De neuf tables en 1962 le groupe Bocuse est aujourd'hui passé à près de 8 000 couverts par jour dans ses restaurants. Une revanche sur l'histoire, la famille Bocuse ayant perdu le droit d'utiliser leur nom à des fins commerciales et publicitaires
L’histoire se répète un peu. Alors que l’institut Paul-Bocuse, via son directeur général Dominique Giraudier, prend des libertés avec l’usage du nom Bocuse (lire Enquête. L’institut Paul-Bocuse dans la tourmente), la famille de cuisiniers avait par le passé déjà perdu le droit d’utiliser son patronyme à des fins commerciales et publicitaires… avant de le récupérer.
Il faut remonter aux années 20, quand le grand-père de Paul cède le restaurant familial, fonds et patronyme, à un cuisinier russe prénommé Borissof.
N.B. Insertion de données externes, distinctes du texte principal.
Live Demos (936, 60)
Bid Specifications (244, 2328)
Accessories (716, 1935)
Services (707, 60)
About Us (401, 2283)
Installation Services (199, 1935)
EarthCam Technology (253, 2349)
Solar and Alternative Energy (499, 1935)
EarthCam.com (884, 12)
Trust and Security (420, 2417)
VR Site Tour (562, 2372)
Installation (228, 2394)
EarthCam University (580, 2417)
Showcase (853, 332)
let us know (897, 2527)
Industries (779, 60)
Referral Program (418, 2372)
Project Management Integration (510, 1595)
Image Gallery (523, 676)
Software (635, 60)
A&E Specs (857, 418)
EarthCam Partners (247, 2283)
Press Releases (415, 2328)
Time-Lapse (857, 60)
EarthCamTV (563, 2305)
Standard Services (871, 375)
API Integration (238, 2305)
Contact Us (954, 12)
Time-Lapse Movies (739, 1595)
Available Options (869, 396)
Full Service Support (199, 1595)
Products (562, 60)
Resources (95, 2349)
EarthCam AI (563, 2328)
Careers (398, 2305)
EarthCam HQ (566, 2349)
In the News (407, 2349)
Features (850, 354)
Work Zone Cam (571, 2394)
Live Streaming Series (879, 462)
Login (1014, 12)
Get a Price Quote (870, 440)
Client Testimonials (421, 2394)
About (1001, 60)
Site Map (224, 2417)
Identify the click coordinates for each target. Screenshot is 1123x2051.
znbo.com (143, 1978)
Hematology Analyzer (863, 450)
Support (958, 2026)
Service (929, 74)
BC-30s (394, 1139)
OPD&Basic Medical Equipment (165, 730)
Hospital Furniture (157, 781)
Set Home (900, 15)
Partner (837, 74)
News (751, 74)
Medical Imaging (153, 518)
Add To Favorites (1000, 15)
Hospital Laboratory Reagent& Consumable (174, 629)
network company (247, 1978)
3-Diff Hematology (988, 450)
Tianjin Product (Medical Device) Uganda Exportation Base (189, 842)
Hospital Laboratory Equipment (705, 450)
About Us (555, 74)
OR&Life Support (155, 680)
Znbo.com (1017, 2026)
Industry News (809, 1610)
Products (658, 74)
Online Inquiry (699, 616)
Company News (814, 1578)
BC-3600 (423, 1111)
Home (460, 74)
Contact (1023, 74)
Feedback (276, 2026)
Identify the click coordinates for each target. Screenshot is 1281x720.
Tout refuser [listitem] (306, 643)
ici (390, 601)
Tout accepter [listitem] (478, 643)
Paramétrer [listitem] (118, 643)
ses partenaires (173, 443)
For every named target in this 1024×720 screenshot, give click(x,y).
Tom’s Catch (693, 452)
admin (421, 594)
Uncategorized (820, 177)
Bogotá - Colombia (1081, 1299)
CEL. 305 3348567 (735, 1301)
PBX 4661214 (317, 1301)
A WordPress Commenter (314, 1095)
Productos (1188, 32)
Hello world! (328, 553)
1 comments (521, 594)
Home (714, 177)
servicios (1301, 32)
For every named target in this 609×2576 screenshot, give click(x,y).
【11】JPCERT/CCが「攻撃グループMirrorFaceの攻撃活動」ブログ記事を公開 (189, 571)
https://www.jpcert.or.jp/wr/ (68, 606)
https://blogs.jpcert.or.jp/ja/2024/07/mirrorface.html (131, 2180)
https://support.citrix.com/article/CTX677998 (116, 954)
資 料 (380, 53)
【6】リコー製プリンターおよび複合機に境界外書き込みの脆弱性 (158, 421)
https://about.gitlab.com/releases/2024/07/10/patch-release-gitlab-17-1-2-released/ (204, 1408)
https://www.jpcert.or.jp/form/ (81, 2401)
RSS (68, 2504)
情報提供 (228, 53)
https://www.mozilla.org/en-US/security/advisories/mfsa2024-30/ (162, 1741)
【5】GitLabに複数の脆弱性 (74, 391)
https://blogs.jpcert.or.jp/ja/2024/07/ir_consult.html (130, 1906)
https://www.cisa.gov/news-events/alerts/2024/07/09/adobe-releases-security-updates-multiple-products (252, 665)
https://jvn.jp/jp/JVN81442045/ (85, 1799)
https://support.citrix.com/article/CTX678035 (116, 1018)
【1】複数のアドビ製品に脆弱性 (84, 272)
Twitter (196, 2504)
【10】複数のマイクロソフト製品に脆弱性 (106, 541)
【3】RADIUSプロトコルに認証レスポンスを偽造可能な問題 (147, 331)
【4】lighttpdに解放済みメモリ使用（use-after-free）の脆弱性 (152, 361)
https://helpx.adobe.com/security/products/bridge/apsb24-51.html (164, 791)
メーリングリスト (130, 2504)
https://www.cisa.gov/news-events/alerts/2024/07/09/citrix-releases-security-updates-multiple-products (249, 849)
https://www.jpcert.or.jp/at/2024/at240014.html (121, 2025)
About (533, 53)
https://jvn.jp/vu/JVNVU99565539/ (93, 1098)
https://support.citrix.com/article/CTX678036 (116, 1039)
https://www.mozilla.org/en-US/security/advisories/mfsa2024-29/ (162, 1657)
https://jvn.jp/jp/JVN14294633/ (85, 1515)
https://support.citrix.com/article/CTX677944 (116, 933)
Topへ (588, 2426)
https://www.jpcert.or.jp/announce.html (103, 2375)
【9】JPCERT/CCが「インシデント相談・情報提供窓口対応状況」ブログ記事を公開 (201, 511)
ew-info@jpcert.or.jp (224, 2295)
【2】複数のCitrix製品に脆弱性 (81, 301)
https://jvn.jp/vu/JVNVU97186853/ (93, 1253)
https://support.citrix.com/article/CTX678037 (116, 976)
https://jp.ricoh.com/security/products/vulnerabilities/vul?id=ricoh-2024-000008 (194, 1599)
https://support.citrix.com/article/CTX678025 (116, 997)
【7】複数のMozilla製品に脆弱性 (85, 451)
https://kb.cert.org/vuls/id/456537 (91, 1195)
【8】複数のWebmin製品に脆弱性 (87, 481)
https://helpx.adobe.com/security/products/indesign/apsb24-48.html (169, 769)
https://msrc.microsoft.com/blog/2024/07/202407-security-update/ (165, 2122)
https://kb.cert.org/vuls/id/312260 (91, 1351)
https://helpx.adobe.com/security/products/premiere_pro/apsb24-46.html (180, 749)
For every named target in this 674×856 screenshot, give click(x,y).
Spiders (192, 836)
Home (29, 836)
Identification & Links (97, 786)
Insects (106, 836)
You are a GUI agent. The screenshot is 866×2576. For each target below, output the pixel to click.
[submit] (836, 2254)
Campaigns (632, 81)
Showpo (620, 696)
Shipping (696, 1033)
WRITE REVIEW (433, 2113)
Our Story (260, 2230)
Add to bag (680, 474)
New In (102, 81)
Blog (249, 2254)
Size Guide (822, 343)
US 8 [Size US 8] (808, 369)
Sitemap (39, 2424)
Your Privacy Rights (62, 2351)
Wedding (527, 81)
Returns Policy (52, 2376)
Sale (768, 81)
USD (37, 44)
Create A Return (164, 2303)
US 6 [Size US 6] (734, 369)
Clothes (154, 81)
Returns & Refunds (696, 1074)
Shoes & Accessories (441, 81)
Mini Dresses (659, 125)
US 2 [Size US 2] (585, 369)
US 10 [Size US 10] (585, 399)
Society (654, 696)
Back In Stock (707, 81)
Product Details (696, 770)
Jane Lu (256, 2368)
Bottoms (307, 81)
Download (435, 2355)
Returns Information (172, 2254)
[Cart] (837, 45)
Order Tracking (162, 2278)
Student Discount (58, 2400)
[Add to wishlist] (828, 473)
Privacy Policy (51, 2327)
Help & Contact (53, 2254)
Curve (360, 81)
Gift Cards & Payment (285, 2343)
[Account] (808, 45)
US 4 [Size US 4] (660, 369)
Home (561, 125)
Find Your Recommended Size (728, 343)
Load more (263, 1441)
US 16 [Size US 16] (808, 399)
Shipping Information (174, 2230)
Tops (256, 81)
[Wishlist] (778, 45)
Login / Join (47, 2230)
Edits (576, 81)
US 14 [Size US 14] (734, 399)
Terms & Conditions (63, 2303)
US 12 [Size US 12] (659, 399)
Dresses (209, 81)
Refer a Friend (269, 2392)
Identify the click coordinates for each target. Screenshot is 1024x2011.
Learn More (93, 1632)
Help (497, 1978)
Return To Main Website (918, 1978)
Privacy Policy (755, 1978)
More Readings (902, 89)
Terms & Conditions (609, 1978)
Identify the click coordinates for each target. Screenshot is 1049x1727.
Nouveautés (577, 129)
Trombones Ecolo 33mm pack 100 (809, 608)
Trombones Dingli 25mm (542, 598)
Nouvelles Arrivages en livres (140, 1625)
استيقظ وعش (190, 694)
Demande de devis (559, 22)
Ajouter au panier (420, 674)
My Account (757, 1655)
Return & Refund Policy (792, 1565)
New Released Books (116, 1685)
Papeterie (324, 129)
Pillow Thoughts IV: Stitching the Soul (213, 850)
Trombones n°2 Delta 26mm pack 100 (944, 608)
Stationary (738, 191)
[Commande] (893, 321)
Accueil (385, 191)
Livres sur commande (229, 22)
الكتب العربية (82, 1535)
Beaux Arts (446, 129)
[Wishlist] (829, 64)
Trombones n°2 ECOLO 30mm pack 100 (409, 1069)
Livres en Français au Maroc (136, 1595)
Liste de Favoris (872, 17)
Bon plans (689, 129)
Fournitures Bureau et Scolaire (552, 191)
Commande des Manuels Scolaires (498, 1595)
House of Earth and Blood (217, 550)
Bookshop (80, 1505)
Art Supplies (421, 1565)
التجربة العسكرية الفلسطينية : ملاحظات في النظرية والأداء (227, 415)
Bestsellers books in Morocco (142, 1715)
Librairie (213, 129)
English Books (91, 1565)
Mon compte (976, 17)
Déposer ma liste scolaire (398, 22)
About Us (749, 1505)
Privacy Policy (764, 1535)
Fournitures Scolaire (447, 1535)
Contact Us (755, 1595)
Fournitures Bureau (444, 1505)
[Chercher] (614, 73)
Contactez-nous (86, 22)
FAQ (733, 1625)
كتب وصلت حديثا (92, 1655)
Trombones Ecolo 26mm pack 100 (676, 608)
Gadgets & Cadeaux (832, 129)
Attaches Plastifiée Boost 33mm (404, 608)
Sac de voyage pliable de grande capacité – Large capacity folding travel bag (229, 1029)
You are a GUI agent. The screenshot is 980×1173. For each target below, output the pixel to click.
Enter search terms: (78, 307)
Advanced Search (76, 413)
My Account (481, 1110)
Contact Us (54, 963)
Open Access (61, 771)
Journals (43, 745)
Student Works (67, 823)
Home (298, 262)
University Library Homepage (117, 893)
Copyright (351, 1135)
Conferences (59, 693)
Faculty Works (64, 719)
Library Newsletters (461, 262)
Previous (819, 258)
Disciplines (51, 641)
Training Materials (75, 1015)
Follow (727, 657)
L’établissement a beau être racheté une quinzaine d’années plus tard par Georges (le père de Paul) à ses beaux-parents, Borissof lui interdit d’apposer le nom Bocuse sur le fronton du restaurant.
Un crève-cœur pour Paul qu’on chambre du sobriquet de “Bocusoff”. L’affront est insupportable. Il n’en fait rien paraître, serre les dents et travaille de plus belle. En 1966, un an après l’obtention de sa troisième et ultime étoile, la première chose qu’il fait est de “récupérer le nom de Bocuse qui a été écrit en lettres de deux mètres et de le visser au-dessus de l’Auberge”.
"Il me fallait 17 millions de francs de l'époque pour racheter le restaurant, expliquait Paul Bocuse à Lyon Capitale. Deux amis, l'un était boucher et l'autre marchand de cochons, sont un jour arrivés aux halles avec les 17 millions en liquide dans du papier journal. Ça m'a permis de racheter. J'ai alors mis une énorme pancarte Bocuse au-dessus du restaurant et travailler d'arrache-pied pour rembourser."
"C'est peut-être parce que Bocuse ne veut pas qu'on oublie son nom, lui qui en a été privé près d'un demi-siècle." conclut Patrick Henriroux, chef deux-étoiles de La Pyramide, à Vienne
Trente ans plus tard, l’École d’arts appliqués de Lyon se voit confier la décoration de l’Auberge. Ce sera une façade bariolée, explosive, surchargée et démesurée, avec des pièces montées néoclassiques façon Antonin Carême. Une sorte de Las Vegas féerique en bord de Saône. Désormais, on n’oubliera plus Bocuse, dont les immenses lettres ont été peintes en or pour les rendre encore plus flamboyantes.